• [Recorded information]:

------------------------------

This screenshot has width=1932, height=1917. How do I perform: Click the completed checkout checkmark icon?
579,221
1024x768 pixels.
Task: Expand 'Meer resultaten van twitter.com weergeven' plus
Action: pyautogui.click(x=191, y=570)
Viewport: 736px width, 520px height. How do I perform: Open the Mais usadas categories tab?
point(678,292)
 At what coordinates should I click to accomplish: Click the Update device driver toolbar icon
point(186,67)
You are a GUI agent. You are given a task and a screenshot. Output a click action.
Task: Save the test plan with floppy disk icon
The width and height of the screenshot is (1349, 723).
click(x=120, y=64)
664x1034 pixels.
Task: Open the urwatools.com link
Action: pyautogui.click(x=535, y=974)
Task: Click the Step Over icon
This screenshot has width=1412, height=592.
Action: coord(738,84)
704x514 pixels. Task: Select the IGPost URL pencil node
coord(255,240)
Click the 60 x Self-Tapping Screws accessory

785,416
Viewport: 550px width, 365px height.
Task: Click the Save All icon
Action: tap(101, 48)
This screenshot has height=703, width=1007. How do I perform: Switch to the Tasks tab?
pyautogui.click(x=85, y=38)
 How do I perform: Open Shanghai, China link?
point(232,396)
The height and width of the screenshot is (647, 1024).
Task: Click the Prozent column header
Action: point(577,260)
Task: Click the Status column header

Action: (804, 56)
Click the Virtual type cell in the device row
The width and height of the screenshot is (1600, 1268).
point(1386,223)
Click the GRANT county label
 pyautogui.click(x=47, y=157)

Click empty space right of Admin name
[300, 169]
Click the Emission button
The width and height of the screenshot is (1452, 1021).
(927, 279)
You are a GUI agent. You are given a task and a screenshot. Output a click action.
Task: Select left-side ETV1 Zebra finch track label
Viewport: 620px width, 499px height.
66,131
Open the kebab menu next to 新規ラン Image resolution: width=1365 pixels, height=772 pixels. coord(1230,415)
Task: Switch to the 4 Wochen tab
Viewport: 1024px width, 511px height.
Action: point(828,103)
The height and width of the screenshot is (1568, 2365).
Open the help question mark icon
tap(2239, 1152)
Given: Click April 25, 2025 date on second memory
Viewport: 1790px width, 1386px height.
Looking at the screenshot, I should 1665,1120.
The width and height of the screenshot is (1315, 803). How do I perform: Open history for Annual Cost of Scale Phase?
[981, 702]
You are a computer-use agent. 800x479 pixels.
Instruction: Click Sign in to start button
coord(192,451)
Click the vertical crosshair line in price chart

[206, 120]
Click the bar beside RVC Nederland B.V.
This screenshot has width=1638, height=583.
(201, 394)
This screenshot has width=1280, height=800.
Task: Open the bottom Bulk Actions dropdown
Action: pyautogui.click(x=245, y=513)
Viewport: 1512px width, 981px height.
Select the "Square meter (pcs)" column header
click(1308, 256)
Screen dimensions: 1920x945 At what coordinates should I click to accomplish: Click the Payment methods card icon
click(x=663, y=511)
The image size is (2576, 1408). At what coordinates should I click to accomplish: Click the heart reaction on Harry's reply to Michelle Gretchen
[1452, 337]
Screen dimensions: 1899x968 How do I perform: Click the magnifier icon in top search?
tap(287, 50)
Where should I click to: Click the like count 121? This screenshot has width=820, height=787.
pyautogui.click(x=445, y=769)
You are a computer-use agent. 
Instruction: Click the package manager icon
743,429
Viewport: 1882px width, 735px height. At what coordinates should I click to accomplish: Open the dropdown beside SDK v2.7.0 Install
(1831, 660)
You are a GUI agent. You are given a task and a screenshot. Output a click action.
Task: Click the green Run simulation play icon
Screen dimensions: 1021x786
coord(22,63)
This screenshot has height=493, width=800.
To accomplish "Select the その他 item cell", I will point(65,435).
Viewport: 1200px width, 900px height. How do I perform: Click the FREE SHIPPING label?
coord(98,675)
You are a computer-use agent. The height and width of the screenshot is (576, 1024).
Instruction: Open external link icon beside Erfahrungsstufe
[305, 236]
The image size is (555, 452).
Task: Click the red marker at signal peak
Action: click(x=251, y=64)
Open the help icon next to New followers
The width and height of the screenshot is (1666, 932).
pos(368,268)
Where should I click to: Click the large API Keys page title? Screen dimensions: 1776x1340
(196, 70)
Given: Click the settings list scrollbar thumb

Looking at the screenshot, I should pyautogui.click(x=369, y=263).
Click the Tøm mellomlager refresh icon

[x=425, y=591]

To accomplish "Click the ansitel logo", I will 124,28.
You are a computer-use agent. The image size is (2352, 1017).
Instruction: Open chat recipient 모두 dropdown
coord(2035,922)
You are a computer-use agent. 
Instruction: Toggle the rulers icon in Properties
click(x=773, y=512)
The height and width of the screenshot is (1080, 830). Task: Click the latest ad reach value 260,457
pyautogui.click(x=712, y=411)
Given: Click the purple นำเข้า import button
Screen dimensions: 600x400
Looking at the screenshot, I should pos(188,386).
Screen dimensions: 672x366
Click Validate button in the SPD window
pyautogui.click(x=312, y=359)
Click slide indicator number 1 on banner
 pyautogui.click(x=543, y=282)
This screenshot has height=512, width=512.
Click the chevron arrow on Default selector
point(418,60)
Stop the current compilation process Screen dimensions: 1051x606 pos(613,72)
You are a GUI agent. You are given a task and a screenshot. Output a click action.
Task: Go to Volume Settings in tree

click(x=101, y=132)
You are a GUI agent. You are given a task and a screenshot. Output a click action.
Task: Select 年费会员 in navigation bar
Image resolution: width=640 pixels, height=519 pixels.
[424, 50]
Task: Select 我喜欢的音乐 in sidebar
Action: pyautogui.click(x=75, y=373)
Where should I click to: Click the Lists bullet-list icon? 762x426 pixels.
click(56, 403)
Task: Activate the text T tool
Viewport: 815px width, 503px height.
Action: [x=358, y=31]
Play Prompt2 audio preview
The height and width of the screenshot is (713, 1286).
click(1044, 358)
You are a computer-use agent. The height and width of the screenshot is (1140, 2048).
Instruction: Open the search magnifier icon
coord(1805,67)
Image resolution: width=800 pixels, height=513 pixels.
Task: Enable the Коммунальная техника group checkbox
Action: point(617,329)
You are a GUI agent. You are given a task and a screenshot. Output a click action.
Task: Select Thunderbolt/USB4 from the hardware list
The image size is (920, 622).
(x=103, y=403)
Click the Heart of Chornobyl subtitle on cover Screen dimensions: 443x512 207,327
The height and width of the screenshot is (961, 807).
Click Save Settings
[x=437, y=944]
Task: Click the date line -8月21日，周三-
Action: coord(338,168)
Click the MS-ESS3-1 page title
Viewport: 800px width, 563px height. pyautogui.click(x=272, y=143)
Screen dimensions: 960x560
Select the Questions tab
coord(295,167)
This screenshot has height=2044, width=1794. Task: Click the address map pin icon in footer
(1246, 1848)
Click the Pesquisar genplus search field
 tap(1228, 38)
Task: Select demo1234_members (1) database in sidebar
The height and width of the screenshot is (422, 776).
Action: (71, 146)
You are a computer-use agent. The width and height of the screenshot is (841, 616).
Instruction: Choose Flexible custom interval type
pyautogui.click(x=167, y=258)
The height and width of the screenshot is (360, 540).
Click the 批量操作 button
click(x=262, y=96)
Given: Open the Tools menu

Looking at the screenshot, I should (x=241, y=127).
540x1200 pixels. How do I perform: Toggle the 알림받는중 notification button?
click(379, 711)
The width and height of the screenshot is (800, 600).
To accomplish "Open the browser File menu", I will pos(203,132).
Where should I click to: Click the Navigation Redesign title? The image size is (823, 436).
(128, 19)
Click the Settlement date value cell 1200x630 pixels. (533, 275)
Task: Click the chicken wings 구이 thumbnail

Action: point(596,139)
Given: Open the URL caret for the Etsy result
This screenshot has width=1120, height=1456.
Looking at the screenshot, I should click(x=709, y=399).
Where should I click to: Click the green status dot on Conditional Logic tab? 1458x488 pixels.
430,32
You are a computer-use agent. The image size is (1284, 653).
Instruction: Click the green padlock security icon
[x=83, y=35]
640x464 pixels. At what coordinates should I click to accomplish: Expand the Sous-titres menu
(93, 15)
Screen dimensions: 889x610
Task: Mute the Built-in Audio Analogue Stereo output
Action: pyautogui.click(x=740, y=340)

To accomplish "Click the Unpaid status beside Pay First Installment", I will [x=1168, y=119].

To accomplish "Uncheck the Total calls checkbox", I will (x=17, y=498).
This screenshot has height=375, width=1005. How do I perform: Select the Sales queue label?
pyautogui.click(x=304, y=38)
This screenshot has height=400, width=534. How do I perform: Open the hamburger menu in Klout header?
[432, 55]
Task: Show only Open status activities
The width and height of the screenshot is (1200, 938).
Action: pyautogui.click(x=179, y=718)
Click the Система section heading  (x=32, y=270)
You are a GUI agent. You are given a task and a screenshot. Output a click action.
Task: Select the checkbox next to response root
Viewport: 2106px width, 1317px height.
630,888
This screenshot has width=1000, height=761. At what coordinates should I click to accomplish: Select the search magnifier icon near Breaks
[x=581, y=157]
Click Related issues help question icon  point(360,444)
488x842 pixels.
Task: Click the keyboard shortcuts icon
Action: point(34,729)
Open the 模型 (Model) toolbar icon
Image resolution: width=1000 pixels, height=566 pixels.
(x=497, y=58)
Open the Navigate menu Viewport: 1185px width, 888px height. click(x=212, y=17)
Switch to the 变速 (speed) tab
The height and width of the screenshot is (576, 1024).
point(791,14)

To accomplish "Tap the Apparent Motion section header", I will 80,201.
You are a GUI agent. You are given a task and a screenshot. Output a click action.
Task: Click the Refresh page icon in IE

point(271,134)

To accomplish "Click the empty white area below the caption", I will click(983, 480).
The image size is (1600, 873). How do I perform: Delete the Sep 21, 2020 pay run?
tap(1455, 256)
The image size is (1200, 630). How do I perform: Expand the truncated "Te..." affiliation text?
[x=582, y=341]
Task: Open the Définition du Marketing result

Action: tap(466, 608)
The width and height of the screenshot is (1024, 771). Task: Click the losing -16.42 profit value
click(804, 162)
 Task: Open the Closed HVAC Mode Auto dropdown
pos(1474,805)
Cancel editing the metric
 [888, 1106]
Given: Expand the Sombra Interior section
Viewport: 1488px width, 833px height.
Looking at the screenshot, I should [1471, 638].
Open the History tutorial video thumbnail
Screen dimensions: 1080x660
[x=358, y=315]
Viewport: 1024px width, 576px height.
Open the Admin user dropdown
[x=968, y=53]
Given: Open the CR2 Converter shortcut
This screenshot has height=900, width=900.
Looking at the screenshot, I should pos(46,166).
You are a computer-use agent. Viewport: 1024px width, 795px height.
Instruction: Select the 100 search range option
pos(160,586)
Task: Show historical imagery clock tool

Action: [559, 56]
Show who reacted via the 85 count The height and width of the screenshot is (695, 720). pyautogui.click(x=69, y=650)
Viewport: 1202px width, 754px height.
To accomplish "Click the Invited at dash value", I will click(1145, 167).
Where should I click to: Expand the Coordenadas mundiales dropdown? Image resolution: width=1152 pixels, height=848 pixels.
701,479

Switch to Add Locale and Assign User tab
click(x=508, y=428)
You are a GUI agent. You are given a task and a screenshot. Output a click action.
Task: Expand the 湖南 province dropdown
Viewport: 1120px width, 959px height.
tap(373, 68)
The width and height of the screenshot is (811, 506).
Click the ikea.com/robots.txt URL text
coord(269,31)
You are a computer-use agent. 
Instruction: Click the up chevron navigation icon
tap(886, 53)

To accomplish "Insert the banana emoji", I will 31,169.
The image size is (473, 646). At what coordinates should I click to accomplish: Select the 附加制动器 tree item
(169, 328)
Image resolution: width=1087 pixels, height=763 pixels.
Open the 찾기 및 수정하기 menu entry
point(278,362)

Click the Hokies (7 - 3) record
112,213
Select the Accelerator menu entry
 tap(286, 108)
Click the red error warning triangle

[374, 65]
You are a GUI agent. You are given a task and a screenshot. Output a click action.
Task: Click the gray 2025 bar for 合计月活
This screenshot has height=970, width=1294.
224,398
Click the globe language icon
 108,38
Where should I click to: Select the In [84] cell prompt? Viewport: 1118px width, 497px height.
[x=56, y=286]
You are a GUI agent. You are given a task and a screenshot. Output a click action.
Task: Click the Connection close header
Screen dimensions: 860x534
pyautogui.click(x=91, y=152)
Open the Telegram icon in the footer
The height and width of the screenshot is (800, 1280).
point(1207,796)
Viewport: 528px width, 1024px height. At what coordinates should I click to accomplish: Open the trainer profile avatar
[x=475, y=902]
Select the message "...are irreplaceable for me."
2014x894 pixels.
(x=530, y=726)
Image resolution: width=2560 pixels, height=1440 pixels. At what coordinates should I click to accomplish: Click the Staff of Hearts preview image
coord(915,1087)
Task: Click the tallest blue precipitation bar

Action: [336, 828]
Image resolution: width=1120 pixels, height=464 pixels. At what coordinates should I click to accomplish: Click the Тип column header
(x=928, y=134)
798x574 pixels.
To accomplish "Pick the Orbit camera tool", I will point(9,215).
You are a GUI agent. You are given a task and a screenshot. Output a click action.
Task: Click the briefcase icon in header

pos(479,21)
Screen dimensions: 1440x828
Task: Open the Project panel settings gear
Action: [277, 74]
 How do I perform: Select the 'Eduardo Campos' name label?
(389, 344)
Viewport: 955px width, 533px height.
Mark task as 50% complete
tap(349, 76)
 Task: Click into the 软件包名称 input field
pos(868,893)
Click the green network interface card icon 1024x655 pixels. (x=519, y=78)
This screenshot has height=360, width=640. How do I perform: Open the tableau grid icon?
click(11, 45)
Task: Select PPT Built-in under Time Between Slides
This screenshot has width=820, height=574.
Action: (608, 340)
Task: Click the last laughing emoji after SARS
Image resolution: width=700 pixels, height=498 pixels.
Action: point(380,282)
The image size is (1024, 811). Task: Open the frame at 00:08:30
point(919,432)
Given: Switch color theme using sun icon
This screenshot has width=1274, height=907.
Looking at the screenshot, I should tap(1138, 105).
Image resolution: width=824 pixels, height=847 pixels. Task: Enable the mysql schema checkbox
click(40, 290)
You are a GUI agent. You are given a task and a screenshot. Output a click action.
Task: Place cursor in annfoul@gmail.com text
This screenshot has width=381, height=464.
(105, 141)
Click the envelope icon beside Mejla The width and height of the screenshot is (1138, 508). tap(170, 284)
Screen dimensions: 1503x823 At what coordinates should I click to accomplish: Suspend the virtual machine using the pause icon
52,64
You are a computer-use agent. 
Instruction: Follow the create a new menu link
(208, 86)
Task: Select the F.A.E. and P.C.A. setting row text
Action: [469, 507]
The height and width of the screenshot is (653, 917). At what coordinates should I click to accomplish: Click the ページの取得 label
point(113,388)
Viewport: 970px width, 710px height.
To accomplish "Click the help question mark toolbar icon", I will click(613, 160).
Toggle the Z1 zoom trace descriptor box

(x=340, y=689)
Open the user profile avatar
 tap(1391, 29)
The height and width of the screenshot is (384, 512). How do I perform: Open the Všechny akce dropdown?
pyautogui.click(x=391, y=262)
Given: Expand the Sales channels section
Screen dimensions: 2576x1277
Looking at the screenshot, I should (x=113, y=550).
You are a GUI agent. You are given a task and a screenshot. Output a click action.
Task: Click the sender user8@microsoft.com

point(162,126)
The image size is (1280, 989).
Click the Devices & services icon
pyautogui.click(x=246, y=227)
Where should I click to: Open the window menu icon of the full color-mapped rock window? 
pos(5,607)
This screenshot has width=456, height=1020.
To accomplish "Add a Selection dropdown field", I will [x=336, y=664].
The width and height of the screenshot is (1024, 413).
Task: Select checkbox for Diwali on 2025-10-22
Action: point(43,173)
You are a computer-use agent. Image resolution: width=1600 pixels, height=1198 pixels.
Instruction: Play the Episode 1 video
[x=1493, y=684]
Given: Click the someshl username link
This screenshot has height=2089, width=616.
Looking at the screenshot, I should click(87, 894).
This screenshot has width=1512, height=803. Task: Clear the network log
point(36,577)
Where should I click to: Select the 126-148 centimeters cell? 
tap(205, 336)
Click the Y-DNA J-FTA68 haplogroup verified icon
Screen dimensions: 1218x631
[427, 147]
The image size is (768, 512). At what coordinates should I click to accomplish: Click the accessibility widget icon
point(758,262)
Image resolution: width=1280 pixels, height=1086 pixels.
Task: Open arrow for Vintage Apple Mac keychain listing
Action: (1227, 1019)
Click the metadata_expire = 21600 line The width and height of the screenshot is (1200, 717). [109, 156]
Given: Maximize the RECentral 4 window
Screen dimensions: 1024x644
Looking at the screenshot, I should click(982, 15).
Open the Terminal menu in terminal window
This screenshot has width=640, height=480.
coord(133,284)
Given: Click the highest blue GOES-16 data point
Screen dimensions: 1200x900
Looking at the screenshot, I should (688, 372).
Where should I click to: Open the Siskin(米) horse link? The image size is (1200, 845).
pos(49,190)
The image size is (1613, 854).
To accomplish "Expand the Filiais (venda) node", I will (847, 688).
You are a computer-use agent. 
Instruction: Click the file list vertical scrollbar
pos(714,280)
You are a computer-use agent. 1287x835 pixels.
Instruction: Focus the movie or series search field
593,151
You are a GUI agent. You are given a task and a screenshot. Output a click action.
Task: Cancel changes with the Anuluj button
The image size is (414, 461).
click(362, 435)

------------------------------

• [Task to complete]:
Among the records, find each line where the word "emoji" occurs, and copy it.

• [Solution to this exercise]:
To accomplish "Insert the banana emoji", I will 31,169.
Task: Click the last laughing emoji after SARS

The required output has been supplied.